Paula Weinstein was the president of production over at United Artists but that didn’t spare her the indignity: “The sexism was appalling. It was tough. The men who happened to be in that studio were as regressive and unpleasant a group as you could collect. Not David Begelman, by the way. David isn’t the least bit sexist.”

Lauren Lloyd said: “I was actually harassed by a director when I was casting. It was weird because he would say Oh, come on over here and give me a big hug and a kiss. I thought That’s not the way it goes. He was so much older than I was.”

Dolores Robinson said: “When I left one of the agencies I worked for, [a former colleague] was just shocked that I had signed Martin Sheen. He said Either you’re 50 times smarter than I ever thought you were, or you’re the best lay in town. He couldn’t imagine that I could do it without sleeping with somebody.”

Laura Ziskin: “I’ve been sexually harassed, not just in the workplace but on the street or on a date.”

Producer Polly Platt: “I lost one job because of it. It was certainly an unwelcome advance, and I was very torn, and I’ve had it happen to me this year. It was a real strong pass by a very powerful actor. This guy is twenty years younger. They’d think I made it up. Not one person would stand up and defend me, because this guy is so valuable. I felt like I handled it fine on my own. I said This is ridiculous. They’re all married. I don’t think I’ve ever been harassed by a single man.”

Lisa’s closing statement refers to her time when she worked at a major agency: “If you don’t respond when they come on to you sexually, they’ll make your life miserable. If they want to have sex with you and you want nothing to do with it, you’ll walk by in the hallway and they’ll laugh with their little friends, like you’re the outcast in kindergarten - little things you can’t really pinpoint, you can’t call harassment. They won’t include you in certain things that other assistants are included in. You get ostracized.”
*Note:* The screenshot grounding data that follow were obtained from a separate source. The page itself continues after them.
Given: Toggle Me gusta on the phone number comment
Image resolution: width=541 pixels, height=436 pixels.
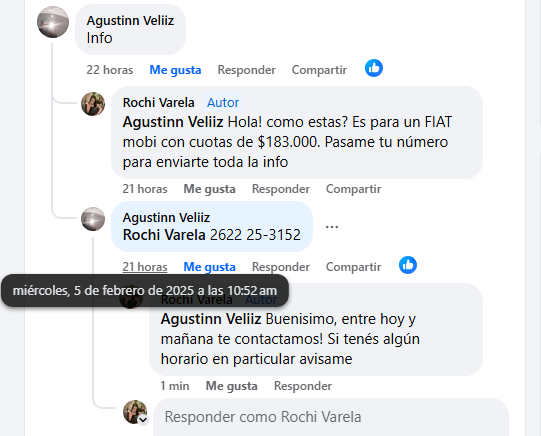Looking at the screenshot, I should tap(209, 267).

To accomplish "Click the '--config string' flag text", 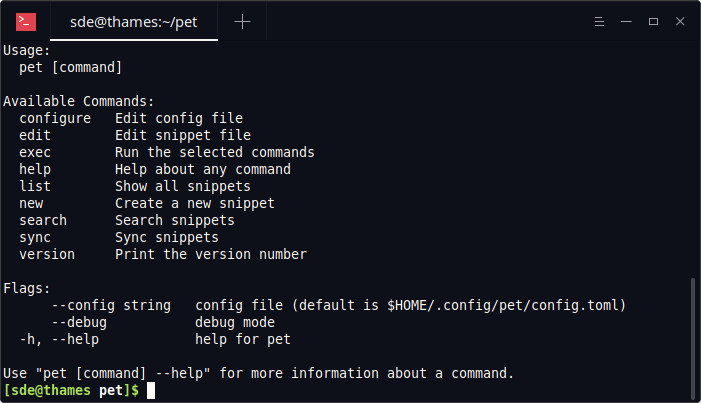I will coord(111,305).
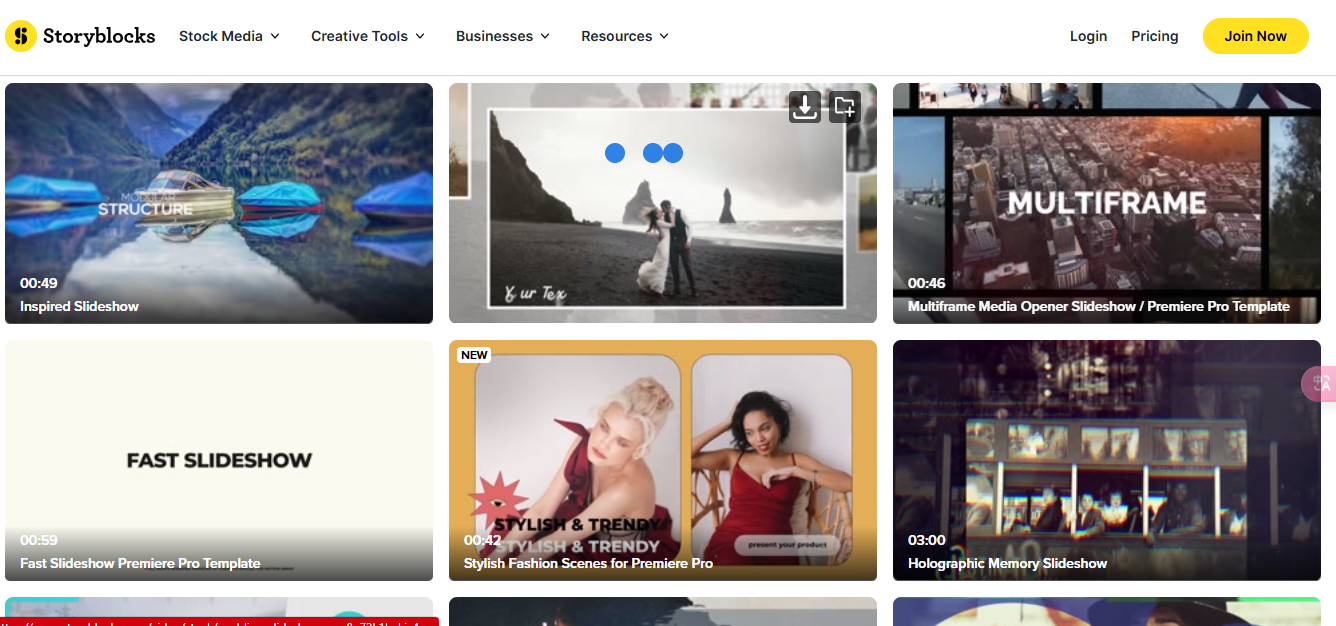
Task: Expand the Resources dropdown chevron
Action: click(x=665, y=36)
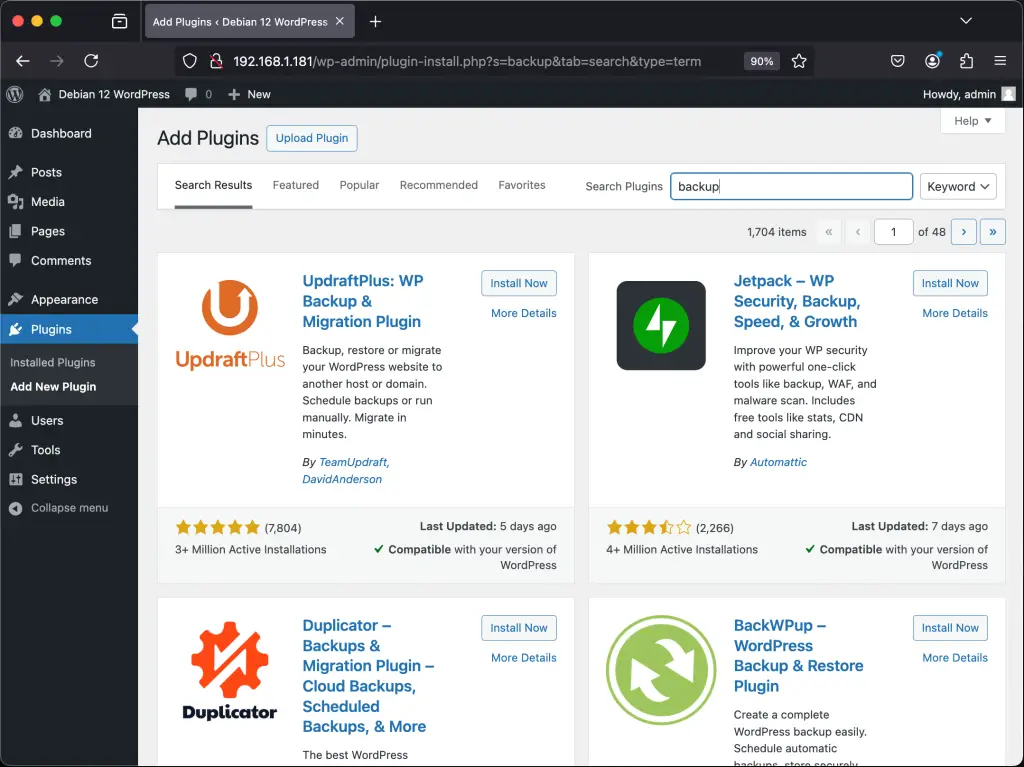Open the Keyword search filter dropdown

[x=957, y=186]
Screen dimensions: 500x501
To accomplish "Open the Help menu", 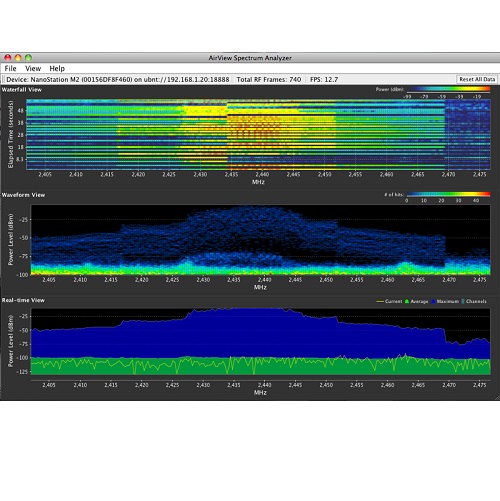I will (x=57, y=68).
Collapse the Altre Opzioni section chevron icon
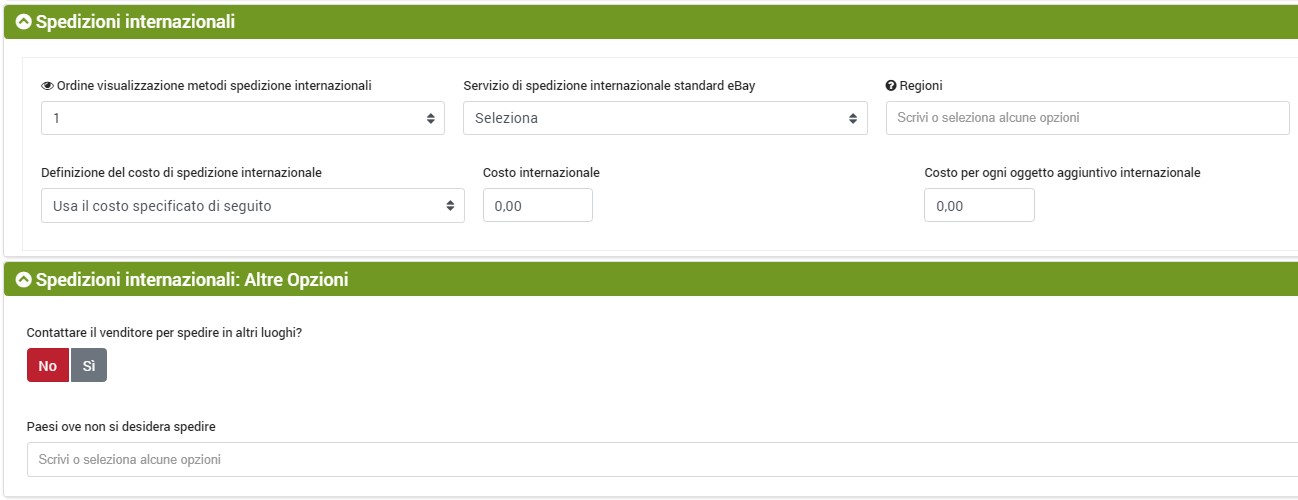Image resolution: width=1298 pixels, height=500 pixels. point(24,280)
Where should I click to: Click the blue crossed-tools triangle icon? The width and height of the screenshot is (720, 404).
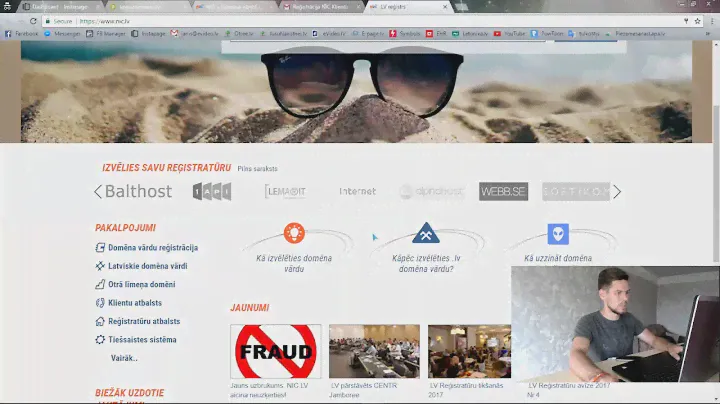coord(426,233)
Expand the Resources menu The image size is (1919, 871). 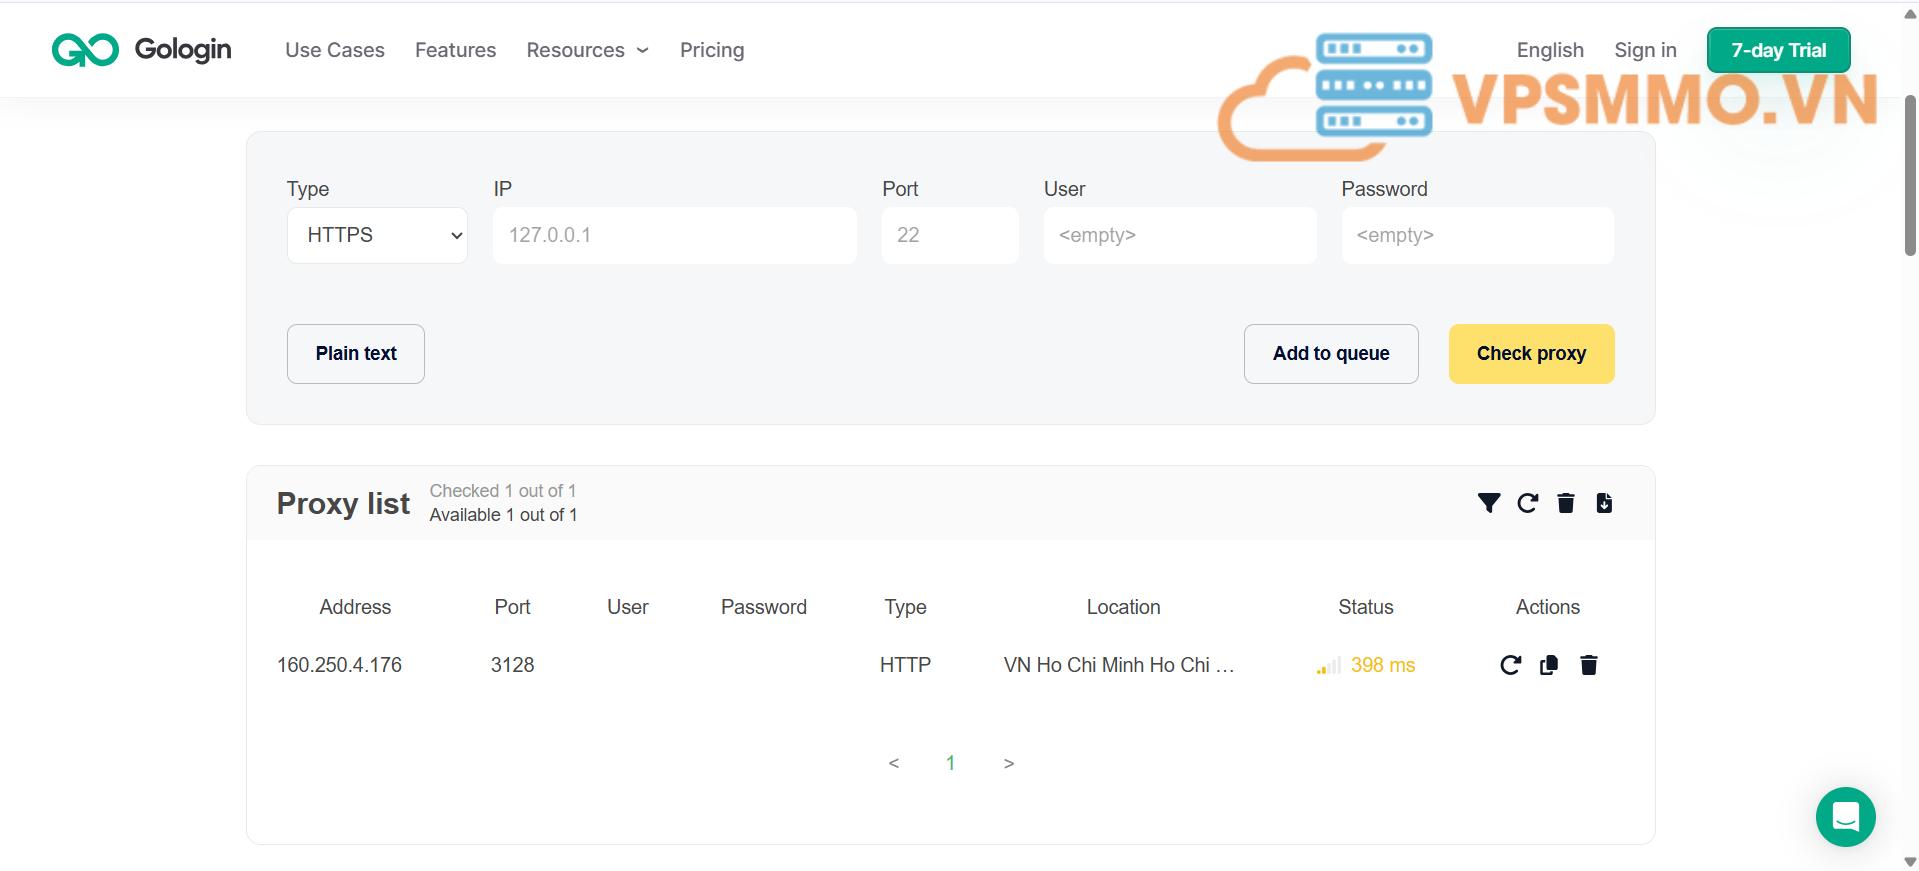587,50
About the aforementioned Creative Artists Agency, Michael Ovitz wrote in the prologue of his 2018 autobiography: “The word was that a few of my male stars were treating younger women as sexual objects. When I learned about abuse in our office, I could and did address it. When one agent’s assistant told me he was chasing her around her desk, I called him in, ripped him a new one, and suspended him for a week. Then I transferred her to my office, where she worked very productively for ten years. He returned noticeably chastened, and as far as I know didn’t repeat his mistake. But with clients the dynamic was different; it was they who could fire me. Because my focus was frankly on our business rather than on social justice, I let the matter go. I deeply regret that. Now, in the post-Harvey Weinstein era, a reckoning has finally come led by women braver than I was. Part of the reason I let the rumours slide is that I had a powerful need to take care of my clients; I thought of them as a very large, very fractious family.”

Actresses finally got to have their say in the “Special 1996 Issue” of Premiere (albeit published in December 1995). Below are the three most shocking testimonies…

Stacey Dash: “Once I was on a big movie, and I got called to the director’s hotel room. Only he was in bed and I was, like, No! This is not happening to me! Holy s#!t! I’m not f#cking getting into bed with you. And I got fired.”

Jennifer Connelly: “I’ve had a few bad experiences with producers trying to take liberties - just verbal manipulation. You want to be in their film, and therefore they have this power, so they can ask things of you. I always just walked away from it. I don’t think it ever got so bad that I lost work, but I’ll never know.”

Martha Plimpton: “We are so busy talking about sexual harassment in corporate America, but in Hollywood it’s rampant. I have experienced sexual harassment from a woman. It didn’t have anything to do with the fact that she was attracted to me. It was a power trip.”

The “Special 1998 Edition” of Premiere proved to be disappointing in terms of hard-hitting journalism, likewise with “Special Issue 1997” (as the magazine’s spine labels it as). The latter was published in December 1996, and it seems like no more actresses were willing to step forward when talking about abuse.